Posteriormente, Karsten passou a apresentar os projetos aos clientes para arrecadar doações e designou uma pessoa dedicada a impacto e filantropia no escritório. “Fizemos um convite às famílias que não doam ou deixam para doar apenas no fim do ano para transformar isso em algo mais perene, de longo prazo. Mostramos que é possível fazer o bem com parte do rendimento que proporcionamos a elas. Estimulamos a doar não só dinheiro, mas também tempo aos projetos.” O multifamily office concentrou-se em três causas e escolhe projetos que tenham autossuficiência para seguir com as atividades na ausência do gestor.

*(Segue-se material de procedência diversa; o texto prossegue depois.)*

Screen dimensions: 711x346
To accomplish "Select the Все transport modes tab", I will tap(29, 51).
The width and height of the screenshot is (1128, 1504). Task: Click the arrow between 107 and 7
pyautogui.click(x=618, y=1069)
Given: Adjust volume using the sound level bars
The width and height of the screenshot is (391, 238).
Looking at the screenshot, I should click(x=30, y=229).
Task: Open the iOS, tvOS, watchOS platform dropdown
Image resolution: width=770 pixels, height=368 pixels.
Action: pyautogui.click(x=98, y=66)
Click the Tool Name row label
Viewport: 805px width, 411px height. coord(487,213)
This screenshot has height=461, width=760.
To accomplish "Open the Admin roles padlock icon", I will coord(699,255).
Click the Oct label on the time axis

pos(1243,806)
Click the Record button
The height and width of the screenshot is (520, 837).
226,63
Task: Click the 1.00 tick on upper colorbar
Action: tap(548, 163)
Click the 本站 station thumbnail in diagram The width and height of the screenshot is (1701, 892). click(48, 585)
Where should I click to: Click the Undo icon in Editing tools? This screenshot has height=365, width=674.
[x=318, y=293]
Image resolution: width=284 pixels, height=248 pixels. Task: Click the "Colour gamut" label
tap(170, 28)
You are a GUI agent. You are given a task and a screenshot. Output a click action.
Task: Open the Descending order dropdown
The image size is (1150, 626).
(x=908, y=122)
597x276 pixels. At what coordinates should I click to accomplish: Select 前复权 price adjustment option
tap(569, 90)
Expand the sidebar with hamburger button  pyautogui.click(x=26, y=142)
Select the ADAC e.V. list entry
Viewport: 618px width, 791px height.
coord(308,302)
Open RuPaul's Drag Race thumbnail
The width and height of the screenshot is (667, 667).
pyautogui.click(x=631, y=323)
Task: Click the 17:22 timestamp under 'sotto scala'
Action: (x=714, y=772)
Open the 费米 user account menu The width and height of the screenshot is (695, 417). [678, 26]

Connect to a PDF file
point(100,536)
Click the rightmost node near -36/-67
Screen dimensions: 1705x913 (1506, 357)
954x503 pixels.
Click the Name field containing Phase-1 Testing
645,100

Na Wright Capital, que orienta investir 1% de todo o patrimônio sob gestão (R$ 8 bilhões) em fundos de impacto, há apoio às famílias que desejam estruturar doações e estímulo para que grandes empresas do portfólio também contribuam com os projetos. “Não esperamos a família ou a empresa nos pedir ajuda. A gente ensina e propõe”, diz Fernanda Camargo, sócia da companhia.

O impulso para investir em impacto vem dando resultado. O número de famílias que alocam de 2% a 4% do patrimônio em impacto aumentou, e há quem opte por destinar entre 20% e 100% do patrimônio a esse tipo de investimento, conta Camargo. “Elas me dizem que tudo bem se não houver retorno. Se cobrir a inflação, está ótimo, desde que gere impacto. É o que chamamos de impact first.”

Estratégia

Há uma série de benefícios estratégicos para os family offices que decidem incluir a filantropia entre seus serviços. Esses diferenciais tornam-se ainda mais relevantes em um ambiente cada vez mais competitivo. Segundo dados da Anbima (Associação Brasileira das Entidades dos Mercados Financeiro e de Capitais), o número de family offices no país cresceu 82,5% em três anos, passando de 80 para 146, com R$ 457 bilhões sob gestão.

Um desses benefícios é manter patriarcas e herdeiros mais unidos, afirma Karsten, da Brainvest. Juliana de Paula, conselheira em filantropia para famílias e family offices, concorda. “A filantropia tem se mostrado o espaço mais fértil para cultivar esse diálogo entre gerações”, observa.

Ter um braço de impacto e filantropia também ajuda a atrair talentos, conta Johnson, da NextWorld. “Chamamos a atenção de profissionais que não querem apenas ganhar mais dinheiro para uma família, mas gerar impacto. Além disso, como empresa de private equity, competimos com outros investidores. Uma empresa pode ter de escolher investir com a NextWorld ou com um banco tradicional e acabar optando por nós porque compartilhamos seus valores.”